Au regard de la première, Roger-Pol Droit dégage des réponses reçues deux positions diamétralement opposées : la philosophie, spécialité comme les autres, pouvant être abordée seulement par quelques esprits, n’aurait aucun rôle à jouer dans l’éducation politique des citoyens, qui doit s’effectuer ailleurs ; ou bien, élément-clé de la formation des citoyens, indissociable de la démocratie, la philosophie devrait « permettre à chacun de perfectionner l’analyse de ses propres convictions, de saisir la diversité des arguments et des problématiques des autres, d’apercevoir le caractère limité de nos savoirs les plus assurés ».

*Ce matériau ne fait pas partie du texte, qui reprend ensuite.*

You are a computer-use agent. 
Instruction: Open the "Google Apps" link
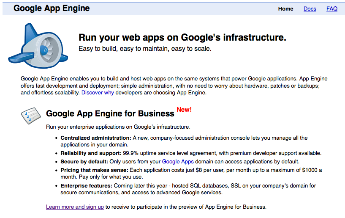(178, 162)
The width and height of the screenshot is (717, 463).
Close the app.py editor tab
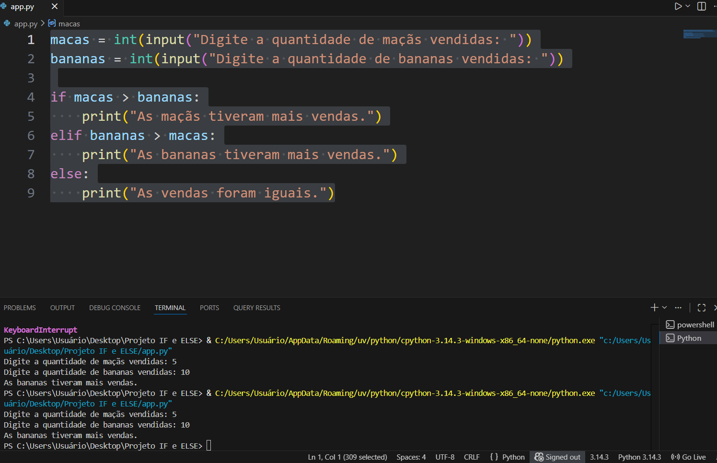(x=55, y=6)
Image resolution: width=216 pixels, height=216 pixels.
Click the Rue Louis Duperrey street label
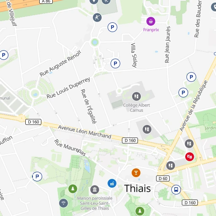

Plus difficile est la deuxième question. La philosophie en général, ou la philosophie enseignée, serait-elle « grecque », « européenne », « européo-centrique » ? Pour peu qu’on pousse, son enseignement ne serait-il pas un moyen sournois un de plus d’étendre la domination culturelle de l’Occident sur la planète ? On n’a pas besoin de discuter l’exacte place de la pensée indienne ou chinoise relativement à la philosophie gréco-occidentale (la philosophie arabe, n’en déplaise à certains, fait partie de l’histoire de cette dernière : c’est aux questions d’Aristote qu’elle a, pour l’essentiel, essayé de répondre). On peut facilement admettre qu’elles devraient faire partie, d’une façon ou d’une autre, des programmes d’enseignement, y compris évidemment en Europe. Cela n’efface pas la très forte singularité de la philosophie gréco-occidentale. Il ne s’agit pas d’un « privilège », encore moins d’un résultat de la domination mondiale de l’Occident.
OBLIGATIONS
Il se trouve que c’est dans cette région du monde, chez ces peuples et par leurs langages, que démocratie et philosophie ont été créées ou développées à un point inconnu ailleurs. Cela ne crée aucun privilège, mais bien des obligations. Ce n’est pas un hasard si c’est cette philosophie, et pas une autre, qui a été la matrice du développement des sciences de la nature autant que des disciplines humaines. Ni si elle est la seule à avoir travaillé à penser le politique (l’essence du pouvoir) et la politique (le contenu souhaitable de l’ordre de la Cité). Ni si elle ne s’est pas bornée à affirmer que l’être est, ou qu’il n’est pas, mais s’est interminablement demandée comment il est, et ce qu’être signifie. Ni enfin, pour abréger une longue série, si elle a constamment pratiqué l’auto-réflexivité.
Il est encore plus difficile d’accepter la teneur de certaines réponses. « Décoloniser la philosophie », disent des réponses africaines. « Aucun rapport entre l’enseignement de la philosophie et les traditions culturelles [du pays] n’est perceptible » (Uruguay). Dire qu’il faut nécessairement établir un rapport entre ces traditions et le reste de l’enseignement est privé de sens. Pourquoi ne pas décoloniser les mathématiques ou la biochimie ? Et si « les rapports de l’enseignement philosophique avec les traditions culturelles sont conflictuels » (Mali), il faut rappeler que ce conflit, l’opposition de muthos et de logos, signe l’acte même de naissance de la philosophie. Héraclite voulait qu’Homère soit chassé des jeux et battu, et traitait Hésiode d’ignorant...
Une chose me paraît insuffisamment accentuée dans l’ensemble de l’enquête : l’importance capitale de la philosophie pour éveiller chez tous le « thaumazein », le questionnement émerveillé devant le monde, l’être, la vérité, notre propre existence. Questionnement émerveillé qui reste l’antidote suprême aux croyances idéologiques comme au délire technoscientifique contemporain.